__Work instructions__. Please reproduce the passage below about the documentary Grand Canyon Adventure: River at Risk, word for word.

__Extract to read__.
Grand Canyon Adventure: River at Risk is a 2008 American documentary film directed by Greg MacGillivray and narrated by Robert Redford. It was released to IMAX 3D Theaters in 2008.

Anthropologist Wade Davis and river advocate Robert F. Kennedy Jr journey down the Colorado River on a two-week expedition to highlight water conservation issues. Traveling by rafts, kayaks and wooden dories, they are accompanied by their daughters and guided by Shana Watahomigie, a Native American National Park ranger. The film explores America's drought and freshwater shortages, the impact on the river of damming, and human water supply needs, such as that of the city of Las Vegas.

Shot in four weeks almost entirely on the Colorado River, the challenging production, which features the first 3D IMAX images of the Grand Canyon, took the 350-pound 3D IMAX camera through its paces and involved the cooperation of three Indian nations, the National Park Service, film sponsor Teva’s team of kayakers and more than a dozen experienced river guides. The production represents the largest filmmaking expedition in the canyon's recent history and the last major film production of its magnitude to be shot in the canyon due to new protective restrictions on the number of crew members and equipment allowed.

__Provided data__.
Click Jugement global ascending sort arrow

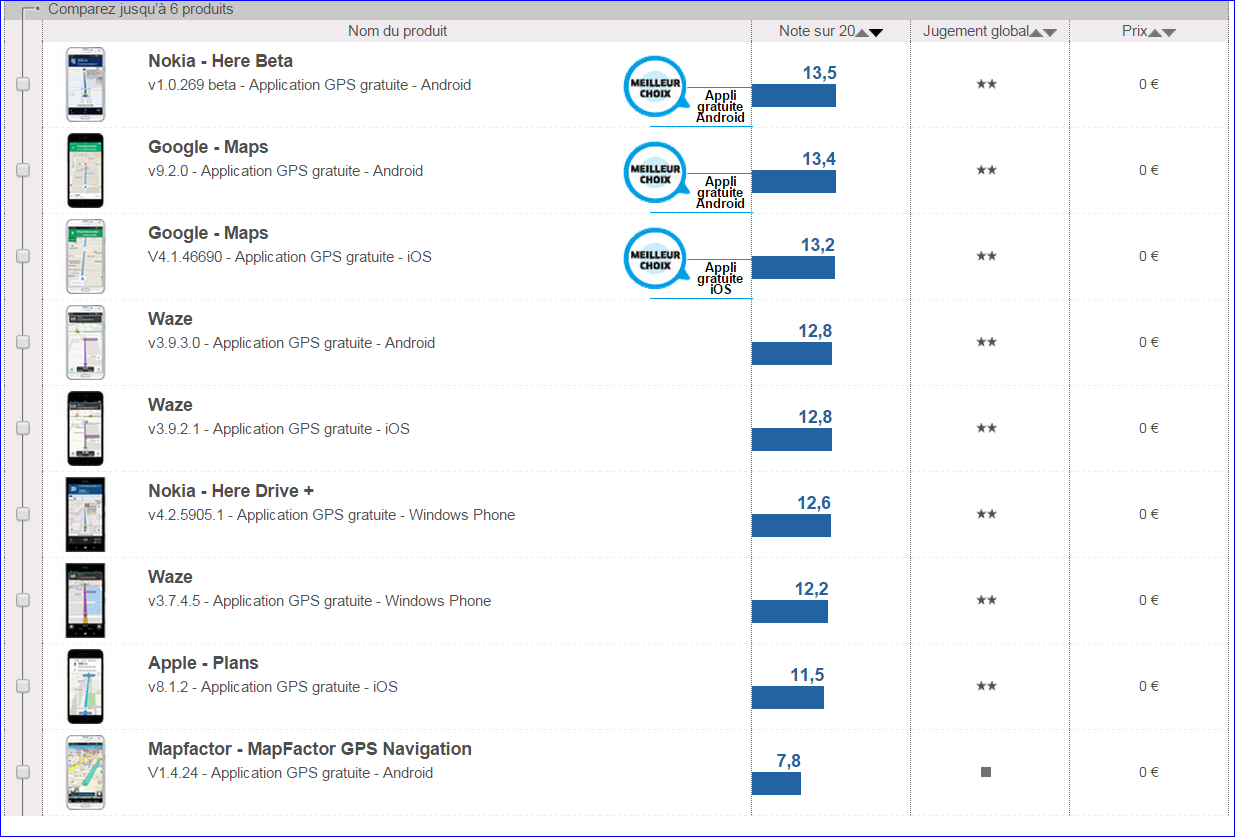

==

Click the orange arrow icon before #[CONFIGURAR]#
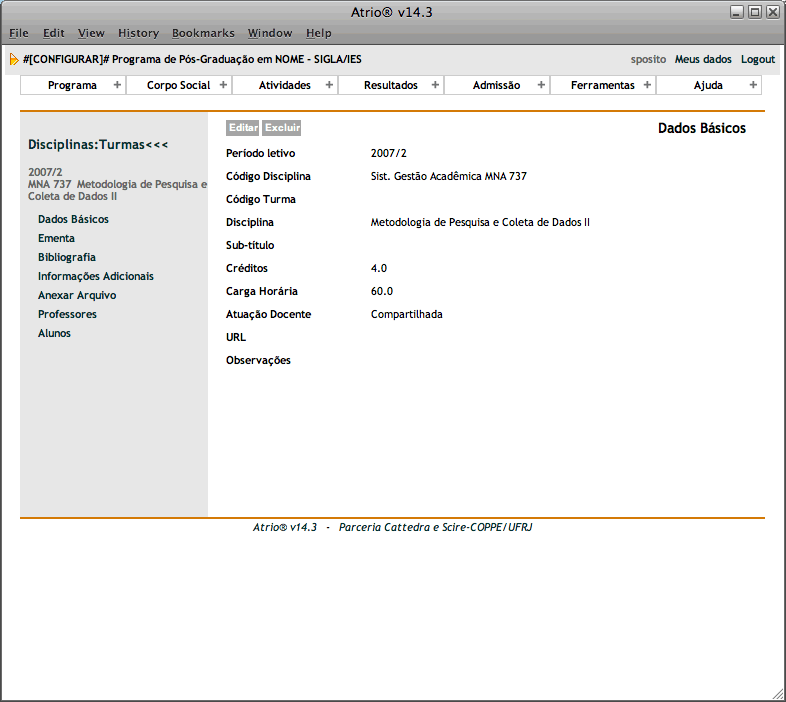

__Problem solution__.
Grand Canyon Adventure: River at Risk is a 2008 American documentary film directed by Greg MacGillivray and narrated by Robert Redford. It was released to IMAX 3D Theaters in 2008.

Anthropologist Wade Davis and river advocate Robert F. Kennedy Jr journey down the Colorado River on a two-week expedition to highlight water conservation issues. Traveling by rafts, kayaks and wooden dories, they are accompanied by their daughters and guided by Shana Watahomigie, a Native American National Park ranger. The film explores America's drought and freshwater shortages, the impact on the river of damming, and human water supply needs, such as that of the city of Las Vegas.

Shot in four weeks almost entirely on the Colorado River, the challenging production, which features the first 3D IMAX images of the Grand Canyon, took the 350-pound 3D IMAX camera through its paces and involved the cooperation of three Indian nations, the National Park Service, film sponsor Teva’s team of kayakers and more than a dozen experienced river guides. The production represents the largest filmmaking expedition in the canyon's recent history and the last major film production of its magnitude to be shot in the canyon due to new protective restrictions on the number of crew members and equipment allowed.